A group of U.S. researchers is working on a system to map surging pollution trends in the Godavari.
What is the project about?
The exercise is part of a Bill and Melinda Gates Foundation project.
It is to support the programme of the Administrative Staff College of India (ASCI) to provide city-wide sanitation improvements in urban Andhra Pradesh.
The team’s long-term objective is to inform State officials and citizens of a probable spike in levels of dangerous microbes or effluents.
The project has identified two “hotspots” of pollution.
What methods are used?
The methods includes satellite-monitoring to collect water samples.

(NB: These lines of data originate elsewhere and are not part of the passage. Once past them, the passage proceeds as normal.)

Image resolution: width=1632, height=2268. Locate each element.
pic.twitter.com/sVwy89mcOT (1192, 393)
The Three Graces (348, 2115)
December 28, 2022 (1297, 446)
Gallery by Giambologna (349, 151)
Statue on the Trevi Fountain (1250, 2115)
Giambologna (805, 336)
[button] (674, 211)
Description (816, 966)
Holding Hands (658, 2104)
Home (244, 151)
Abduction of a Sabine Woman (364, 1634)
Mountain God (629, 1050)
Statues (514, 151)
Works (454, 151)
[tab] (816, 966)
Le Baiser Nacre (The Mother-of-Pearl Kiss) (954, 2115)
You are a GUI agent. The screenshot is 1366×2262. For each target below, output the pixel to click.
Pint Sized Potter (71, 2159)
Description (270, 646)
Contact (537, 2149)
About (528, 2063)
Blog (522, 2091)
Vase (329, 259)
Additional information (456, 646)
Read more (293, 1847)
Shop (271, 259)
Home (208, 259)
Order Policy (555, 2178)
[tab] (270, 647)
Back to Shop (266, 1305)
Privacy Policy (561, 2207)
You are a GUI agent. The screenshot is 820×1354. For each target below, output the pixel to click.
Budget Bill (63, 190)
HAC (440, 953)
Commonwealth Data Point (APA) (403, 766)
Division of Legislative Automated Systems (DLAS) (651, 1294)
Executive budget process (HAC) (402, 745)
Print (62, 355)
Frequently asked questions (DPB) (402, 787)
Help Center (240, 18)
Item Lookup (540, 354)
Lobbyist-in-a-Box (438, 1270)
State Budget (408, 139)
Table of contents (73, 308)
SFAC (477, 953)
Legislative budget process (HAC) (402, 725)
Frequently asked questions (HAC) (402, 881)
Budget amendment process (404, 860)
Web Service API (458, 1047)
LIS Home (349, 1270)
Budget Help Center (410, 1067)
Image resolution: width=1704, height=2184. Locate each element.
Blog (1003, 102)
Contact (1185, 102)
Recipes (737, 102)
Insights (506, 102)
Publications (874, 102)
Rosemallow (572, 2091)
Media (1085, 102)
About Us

It also uses special sensors to measure bacterial and chemical pollution.
Cloud-based data collection and real-time mapping is also used.
The sampling exercise measures parameters such as total dissolved salts, nitrate, pH, temperature, turbidity and electrical conductivity.
These are then relayed to map environmental parameters for analysis.
What are the advantages of this project?
It is accesses “raw data” that could be used to inform the efficacy of a proposed faecal sludge treatment plant
It also can be used to analyse behavioural interventions including incentives or punishments to restrict activities that pollute the river could actually work.
It can detect and anticipate pollutants that enter the Godavari.
It can develop an economical river water forecast system.
In advanced stages, low-cost sensors can be used to measure microbial levels in real time.